___ DATA RECORDS

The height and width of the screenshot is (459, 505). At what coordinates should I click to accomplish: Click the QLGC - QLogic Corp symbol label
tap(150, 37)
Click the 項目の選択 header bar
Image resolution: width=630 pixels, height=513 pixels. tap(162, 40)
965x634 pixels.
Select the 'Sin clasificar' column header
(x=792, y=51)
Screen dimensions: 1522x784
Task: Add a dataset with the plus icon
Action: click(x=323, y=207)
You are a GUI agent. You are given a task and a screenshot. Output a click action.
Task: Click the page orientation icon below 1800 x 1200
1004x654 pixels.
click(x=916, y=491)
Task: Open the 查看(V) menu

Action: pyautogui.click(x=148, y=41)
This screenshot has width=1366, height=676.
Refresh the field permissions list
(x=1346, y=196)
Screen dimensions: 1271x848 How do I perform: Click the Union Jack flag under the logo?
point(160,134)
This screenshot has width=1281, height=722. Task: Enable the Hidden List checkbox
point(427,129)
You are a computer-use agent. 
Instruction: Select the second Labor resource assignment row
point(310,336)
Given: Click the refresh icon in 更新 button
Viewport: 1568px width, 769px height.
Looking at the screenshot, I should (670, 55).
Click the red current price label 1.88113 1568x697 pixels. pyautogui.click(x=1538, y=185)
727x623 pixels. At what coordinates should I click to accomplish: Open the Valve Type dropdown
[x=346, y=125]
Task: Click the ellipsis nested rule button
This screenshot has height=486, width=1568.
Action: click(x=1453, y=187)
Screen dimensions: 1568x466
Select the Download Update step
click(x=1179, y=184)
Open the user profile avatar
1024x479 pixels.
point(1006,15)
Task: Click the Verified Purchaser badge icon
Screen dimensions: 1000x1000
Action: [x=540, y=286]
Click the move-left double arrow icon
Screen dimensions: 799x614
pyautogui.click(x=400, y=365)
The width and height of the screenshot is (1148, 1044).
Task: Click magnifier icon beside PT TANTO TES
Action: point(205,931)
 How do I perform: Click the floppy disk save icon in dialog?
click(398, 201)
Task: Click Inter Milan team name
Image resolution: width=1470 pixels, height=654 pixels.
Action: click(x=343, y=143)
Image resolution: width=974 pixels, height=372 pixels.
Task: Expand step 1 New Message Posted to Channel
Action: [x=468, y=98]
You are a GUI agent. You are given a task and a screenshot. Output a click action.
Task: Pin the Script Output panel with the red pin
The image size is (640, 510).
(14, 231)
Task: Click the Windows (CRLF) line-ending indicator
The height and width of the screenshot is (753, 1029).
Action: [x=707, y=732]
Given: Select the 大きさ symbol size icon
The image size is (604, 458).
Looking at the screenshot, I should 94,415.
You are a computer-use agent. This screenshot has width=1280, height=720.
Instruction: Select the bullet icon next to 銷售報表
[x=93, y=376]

______

_TASK TO CARRY OUT_
Set down precisely the lines above between the line holding "Select the 'Sin clasificar' column header" and the line holding "Task: Click the ellipsis nested rule button", inclusive, and nothing beyond them.

_ANSWER BOX_
Select the 'Sin clasificar' column header
(x=792, y=51)
Screen dimensions: 1522x784
Task: Add a dataset with the plus icon
Action: click(x=323, y=207)
You are a GUI agent. You are given a task and a screenshot. Output a click action.
Task: Click the page orientation icon below 1800 x 1200
1004x654 pixels.
click(x=916, y=491)
Task: Open the 查看(V) menu

Action: pyautogui.click(x=148, y=41)
This screenshot has width=1366, height=676.
Refresh the field permissions list
(x=1346, y=196)
Screen dimensions: 1271x848 How do I perform: Click the Union Jack flag under the logo?
point(160,134)
This screenshot has width=1281, height=722. Task: Enable the Hidden List checkbox
point(427,129)
You are a computer-use agent. 
Instruction: Select the second Labor resource assignment row
point(310,336)
Given: Click the refresh icon in 更新 button
Viewport: 1568px width, 769px height.
Looking at the screenshot, I should (670, 55).
Click the red current price label 1.88113 1568x697 pixels. pyautogui.click(x=1538, y=185)
727x623 pixels. At what coordinates should I click to accomplish: Open the Valve Type dropdown
[x=346, y=125]
Task: Click the ellipsis nested rule button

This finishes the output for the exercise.